At Monday's news conference, acting U.S. Attorney Laurie Magid referred to that fact four times in the first four minutes of her remarks.

"This case went well beyond the mere reading of private information," Magid said. "This case is about much more than just taking a peek or two at a colleague's e-mail."

In making a decision to bring charges, prosecutors can also weigh the possible deterrent effect the charges may have on the public. This case, with its high-profile defendant and victim, appeared likely to receive high-profile publicity. "This kind of case is an opportunity for us to urge people to protect their password," Magid said.

During the news conference, officials also made an apparent nod to the public debate over whether they should have prosecuted the Mendte case.

"If we were talking about Mr. Mendte tapping into another person's telephone and listening to those protected and privileged conversations, the violation would be obvious," said Janice K. Fedarcyk, FBI special agent in charge.

"If we were talking about Mr. Mendte reaching into someone's mailbox and taking out an envelope that contained personal photographs and thumbing through all the images," she added, "no one would question his being charged with a crime."

Mendte's lawyer, Michael A. Schwartz of the Pepper Hamilton firm, has said that his client had cooperated with authorities. He declined to comment further.

Lane's lawyer, Rosen of the Spector, Gadon & Rosen law firm, declined to talk about his discussions with the FBI.

In interviews yesterday, several prominent Philadelphia defense lawyers disagreed over whether federal prosecutors should have brought the case against Mendte.

"Initially, it troubled me that this was a federal criminal case, but I didn't have an appreciation for the number of times he accessed her e-mail account," said Catherine M. Recker, a partner in the Philadelphia criminal-defense law firm Welsh & Recker. "The compulsive accessing and the sheer number of times makes this seem more . . . worthy of prosecution.

"I just don't think it's your everyday kind of case."

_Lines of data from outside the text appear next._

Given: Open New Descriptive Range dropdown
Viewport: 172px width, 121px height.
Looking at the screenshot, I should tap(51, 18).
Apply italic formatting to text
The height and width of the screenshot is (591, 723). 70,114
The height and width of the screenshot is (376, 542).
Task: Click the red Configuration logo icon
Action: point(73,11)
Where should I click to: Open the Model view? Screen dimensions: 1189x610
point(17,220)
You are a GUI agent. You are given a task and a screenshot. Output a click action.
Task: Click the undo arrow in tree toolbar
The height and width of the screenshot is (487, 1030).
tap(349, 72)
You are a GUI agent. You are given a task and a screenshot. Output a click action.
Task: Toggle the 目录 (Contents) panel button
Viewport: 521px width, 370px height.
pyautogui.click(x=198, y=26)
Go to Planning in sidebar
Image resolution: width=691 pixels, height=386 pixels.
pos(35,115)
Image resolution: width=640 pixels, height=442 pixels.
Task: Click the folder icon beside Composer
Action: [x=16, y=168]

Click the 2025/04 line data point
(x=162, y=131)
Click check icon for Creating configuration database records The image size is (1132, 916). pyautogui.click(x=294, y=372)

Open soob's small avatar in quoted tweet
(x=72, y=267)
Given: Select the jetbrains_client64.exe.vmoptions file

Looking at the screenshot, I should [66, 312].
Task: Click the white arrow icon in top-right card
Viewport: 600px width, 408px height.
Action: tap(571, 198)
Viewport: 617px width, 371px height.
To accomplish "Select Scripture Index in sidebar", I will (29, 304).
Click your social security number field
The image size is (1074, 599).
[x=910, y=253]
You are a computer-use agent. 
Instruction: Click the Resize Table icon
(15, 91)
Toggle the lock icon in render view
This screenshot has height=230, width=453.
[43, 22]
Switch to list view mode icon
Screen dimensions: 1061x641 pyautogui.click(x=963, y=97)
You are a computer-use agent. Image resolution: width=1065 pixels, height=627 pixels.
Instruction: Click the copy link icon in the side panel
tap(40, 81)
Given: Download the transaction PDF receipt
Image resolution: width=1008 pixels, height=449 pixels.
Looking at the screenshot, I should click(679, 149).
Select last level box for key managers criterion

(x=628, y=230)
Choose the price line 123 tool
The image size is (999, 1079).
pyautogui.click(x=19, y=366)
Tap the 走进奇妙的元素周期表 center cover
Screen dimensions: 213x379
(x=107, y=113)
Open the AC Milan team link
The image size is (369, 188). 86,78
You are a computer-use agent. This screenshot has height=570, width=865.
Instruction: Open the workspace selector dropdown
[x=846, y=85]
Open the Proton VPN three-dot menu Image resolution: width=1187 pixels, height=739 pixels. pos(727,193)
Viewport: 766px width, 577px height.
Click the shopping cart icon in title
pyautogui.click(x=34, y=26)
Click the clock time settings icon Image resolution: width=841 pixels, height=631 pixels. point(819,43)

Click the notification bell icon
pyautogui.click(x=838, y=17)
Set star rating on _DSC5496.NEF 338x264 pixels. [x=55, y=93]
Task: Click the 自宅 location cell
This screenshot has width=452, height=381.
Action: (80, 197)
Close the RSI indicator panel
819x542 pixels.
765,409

She said she agreed with the assessment offered by federal officials: "What he has done is really analogous to a phone tap."

But Richard L. Scheff, a former federal prosecutor now with the law firm of Montgomery, McCracken, Walker & Rhoads, said the matter should have been handled by local authorities.

He did not dispute that the conduct was wrong, but "with all the other things going on in the world from terrorism to drugs to serious fraud cases, it's hard to understand what the federal interest is."

He also doubted it would be a deterrent.

"The reality is that your computer is not your personal safe haven if you're doing it at the office," said Scheff. "I don't think this is going to have a deterrent effect at all. If people are going to snoop, they're going to snoop."

How Alycia Lane's passwords were tapped

According to sources close to the case, former CBS anchor Larry Mendte used a hardware keylogger system to obtain Alycia Lane's e-mail passwords.

Keylogger systems secretly capture every keystroke made on a targeted computer. Keyloggers come in two forms: software, which is installed on a computer, and hardware, which is a battery-sized recording device that is secretly attached to the cord between the keyboard and a computer.

The precise type and brand of keylogger used in the Mendte case could not be determined, but sources said it was the hardware version.

"It's a very slick device," said Louis Cinquanto of Cornerstone Legal Consultants in Philadelphia, which advises defense lawyers in computer-related trials. "Most antipiracy software and virus scanners can't detect them."

Once installed, hardware keyloggers, which range in cost from about $30 to as much as $300, can record up to 2 million keystrokes, Cinquanto said.

"When you're ready, you unplug it and plug it into your computer," he said. "And then you are looking basically at an entire archive of what a person was typing. Some of them have menus that ask: What do you want to review? Chats? Passwords?"

The FBI uses keyloggers, too, perhaps most famously in New Jersey in a late-1990s case against Nicodemo S. Scarfo, son of imprisoned mob boss Nicodemo "Little Nicky" Scarfo.